Not "drop-in and fahgeddaboutit" compatibility but at least "we have exactly that character for you so you can have a bijective mapping to your 8-bit charset and be done with providing a new load/save function instead of writing a whole new renderer and checking every single one of your string comparison and search algorithms and waiting for all your dependencies to update, too" compatibility.

LaoC

@kazitor said in WTF Bites:

@dkf said in WTF Bites:

Also different in English, but röckdöts aren't a great use

In my mind, this always sounds like “rerkderts.” I’ve probably said it out loud, too.

Öhmagöd, nöw ah sö öt!

Jaloopa

@error said in WTF Bites:

Work VPN forces you to reconnect every 24 hours, exactly. A bit annoying, but logical right?

Except that, because it's exactly 24 hours, it always kicks me off the minute work officially starts, and I have to go through the 2FA song and dance.

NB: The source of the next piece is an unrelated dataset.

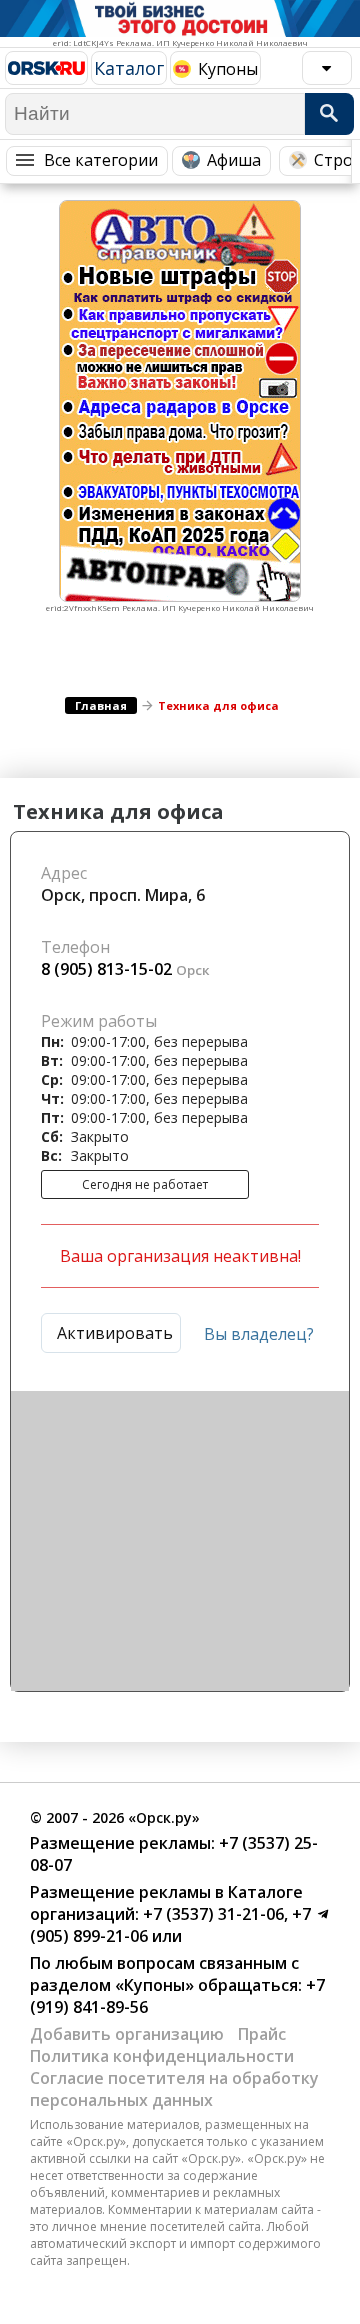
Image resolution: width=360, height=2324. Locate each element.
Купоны (228, 69)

Reconnect at the end of the day, then it will be a reminder that it's time to log off

Bulb

@LaoC said in WTF Bites:

I'm just arguing against the "needlessly". If they could have started with a blank slate and brought in some experts with a reeeeally broad overview over all the world's writing systems who could have considered all the pros and cons at once, then maybe. As it stood, they had a bunch of legacy encodings to deal with together with early 1990s rendering technology and a whole lot of semi-experts on narrow fields and no way to cross-check their work (consider all the characters that were initially simply forgotten).

The need to represent what existed in the legacy encodings faithfully is a good excuse for most of these things, but not for not bringing in somebody who knows each of the scripts they were encoding really well to check they are not forgetting any important glyphs.